Hari Raya Puasa (Aidilfitri)
Hari Raya Puasa, appelé Aidilfitri dans le monde malais, marque la fin du mois de jeûne du ramadan et compte parmi les fêtes les plus importantes pour la communauté malaise musulmane de Singapour. Elle trouve son origine dans la tradition islamique de rupture collective du jeûne, célébrée par une prière matinale suivie de visites familiales. À Singapour, les jours précédant la fête voient le quartier de Geylang Serai se transformer en un marché nocturne animé, où l'on achète vêtements traditionnels et décorations. Le jour de la fête, les familles pratiquent le maaf-memaafan, un rituel de demande de pardon mutuel entre générations, avant les visites de courtoisie appelées rumah terbuka (maison ouverte), au cours desquelles voisins et amis de toutes origines sont accueillis. Cette ouverture aux non-musulmans distingue nettement la pratique singapourienne, portée par la politique nationale de cohésion intercommunautaire.
Deepavali, la fête des lumières
Deepavali, fête hindoue de la victoire de la lumière sur les ténèbres, est célébrée par la communauté indienne de Singapour, majoritairement originaire du sud de l'Inde. Les foyers sont nettoyés et décorés de kolam, motifs tracés au sol à la poudre de riz colorée, tandis que des lampes à huile appelées diya sont allumées en soirée. Le quartier de Little India s'illumine de guirlandes plusieurs semaines avant la fête, et un marché temporaire y propose vêtements, bijoux et douceurs. La journée elle-même débute par un bain rituel avant l'aube, suivi de prières familiales et de repas de fête. Deepavali est jour férié national à Singapour, ce qui traduit sa reconnaissance au-delà de la seule communauté hindoue.
Thaipusam et la procession du kavadi
Thaipusam est une fête hindoue tamoule dédiée au dieu Murugan, célébrée le jour de pleine lune du mois tamoul de Thai (janvier-février). Elle commémore le don, par la déesse Parvati à son fils Murugan, d'une lance sacrée destinée à vaincre le mal. Les dévots qui ont formulé un vœu portent le kavadi, une structure semi-circulaire en bois ou en métal pouvant peser jusqu'à quarante kilogrammes, parfois fixée à la peau par des crochets, lors d'une procession à pied de près de quatre kilomètres entre le temple Sri Srinivasa Perumal, sur Serangoon Road, et le temple Sri Thendayuthapani, sur Tank Road. La préparation exige plusieurs semaines de jeûne et d'abstinence. Ce qui distingue la pratique singapourienne d'autres célébrations de Thaipusam, notamment en Malaisie voisine, tient à l'accompagnement musical en direct qui rythme tout le parcours, une tradition ancienne relancée en 2016. Les traditions de l'Inde permettent de retrouver l'origine hindoue plus large de cette fête.
Vesak Day, la fête du Bouddha
Vesak Day commémore, dans la tradition bouddhiste, la naissance, l'éveil et le décès du Bouddha, réunis en une seule journée selon le calendrier lunaire. Elle est célébrée par la communauté bouddhiste de Singapour, en grande partie d'origine chinoise. Les fidèles se rendent dans les temples dès l'aube pour des prières et des offrandes de fleurs, de bougies et d'encens, et pratiquent la libération d'animaux en captivité comme geste de compassion. Des processions aux lanternes ont lieu en soirée dans certains temples, notamment autour du Buddha Tooth Relic Temple à Chinatown. Vesak Day est jour férié national, ce qui reflète le poids démographique du bouddhisme, principale religion déclarée par la population selon les données du recensement.

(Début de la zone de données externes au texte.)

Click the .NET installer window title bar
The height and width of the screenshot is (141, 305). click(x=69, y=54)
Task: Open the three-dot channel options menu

💡 Idée reçue sur les traditions à Singapour
On imagine souvent Singapour comme une cité ultramoderne où les traditions se seraient effacées derrière les gratte-ciel. Or les fêtes religieuses de ses quatre communautés continuent de rythmer le calendrier officiel : sur onze jours fériés nationaux, la majorité correspond directement à une fête religieuse ou culturelle observée par l'une des communautés du pays.

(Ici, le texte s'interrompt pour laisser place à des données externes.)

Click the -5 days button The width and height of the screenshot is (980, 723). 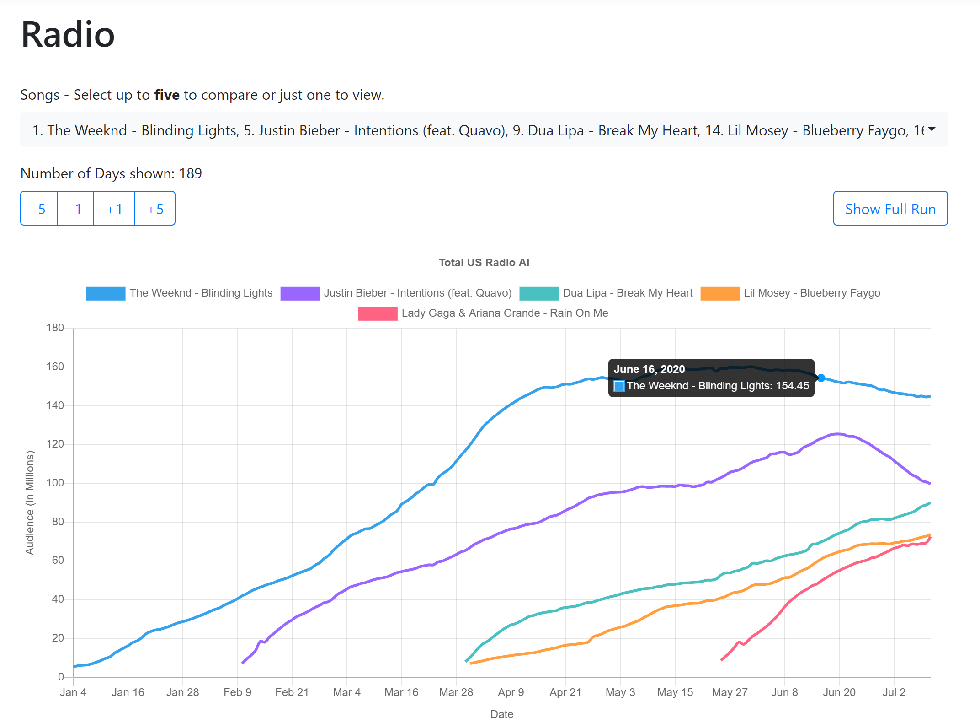(39, 209)
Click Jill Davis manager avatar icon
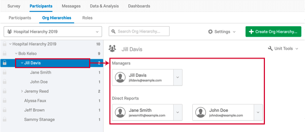The height and width of the screenshot is (132, 305). [x=120, y=77]
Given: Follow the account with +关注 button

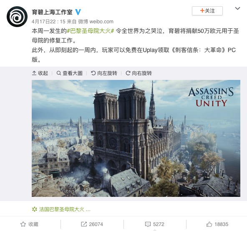Looking at the screenshot, I should (207, 11).
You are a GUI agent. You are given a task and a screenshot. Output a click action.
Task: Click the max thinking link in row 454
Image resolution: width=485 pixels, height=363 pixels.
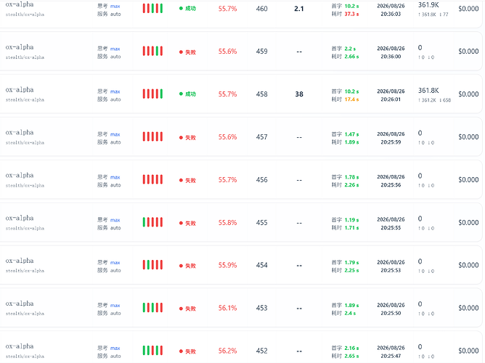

Rites, coutumes et transmission à Singapour
Le mariage malais et la cérémonie du bersanding
Chez les Malais musulmans de Singapour, le mariage religieux (akad nikah), célébré en comité restreint à la mosquée ou en petit comité, se distingue nettement de la réception appelée bersanding. Ce terme signifie littéralement « être assis côte à côte » : les mariés, vêtus d'habits traditionnels, prennent place sur une estrade décorée appelée pelamin, où ils sont traités en couple royal le temps d'une journée, une symbolique héritée des cours royales malaises. Le marié est escorté par un orchestre de tambours kompang et par des porteurs de bunga manggar, hampes de bambou ornées de fleurs de palmier en tissu métallisé symbolisant fertilité et prospérité, avant de franchir le hadang, un barrage joué par les proches de la mariée. Ces réceptions se tiennent traditionnellement sous les immeubles d'habitation publique (les « void decks »), où plusieurs centaines d'invités peuvent être accueillis. La coutume reste largement pratiquée aujourd'hui, bien que les familles urbaines optent de plus en plus pour des salles de réception climatisées.

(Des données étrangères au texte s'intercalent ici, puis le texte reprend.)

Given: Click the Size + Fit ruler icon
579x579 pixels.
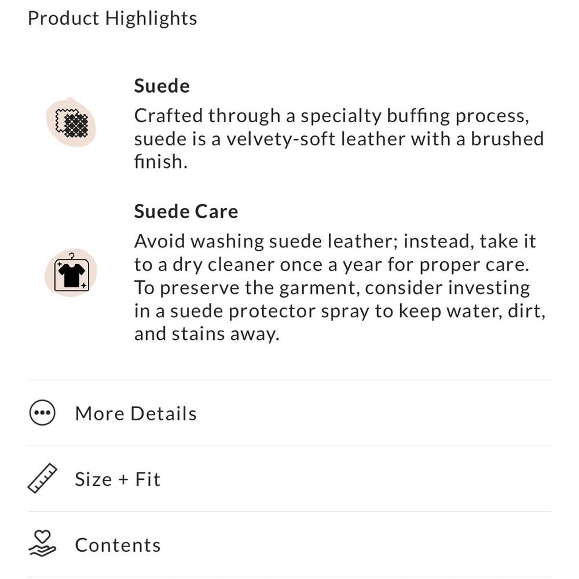Looking at the screenshot, I should (42, 479).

Le mariage chinois et la cérémonie du thé
Dans les familles chinoises, la cérémonie du thé constitue le moment central du mariage traditionnel. Les mariés servent le thé, à genoux ou debout selon les familles, aux parents et aux aînés, en commençant par les générations les plus âgées. Ce geste marque la reconnaissance officielle de l'union par la famille et l'intégration de l'épouse, ou parfois de l'époux, dans la lignée du conjoint. Chaque aîné offre en retour une enveloppe rouge ou un bijou. Cette coutume, encore largement observée à Singapour même dans des mariages par ailleurs très occidentalisés, coexiste avec des éléments plus récents comme la cérémonie civile ou la réception en hôtel, sans que l'un supplante l'autre.
Rites funéraires et veillées multiconfessionnelles
Quelle que soit la communauté, la veillée funéraire tenue en public reste une pratique répandue à Singapour, souvent organisée sous les void decks des immeubles d'habitation publique, un usage rendu possible par une réglementation municipale qui autorise ces espaces communs à cet effet. Sa durée et ses rites varient selon la religion : les familles taoïstes ou bouddhistes chinoises y brûlent des offrandes de papier et font appel à des prêtres pour des prières funéraires échelonnées sur plusieurs jours, tandis que les familles musulmanes procèdent à l'inhumation rapide prescrite par l'islam, généralement dans les vingt-quatre heures. Ce voisinage de pratiques funéraires très différentes, visibles dans l'espace urbain commun, est spécifique à l'organisation résidentielle singapourienne.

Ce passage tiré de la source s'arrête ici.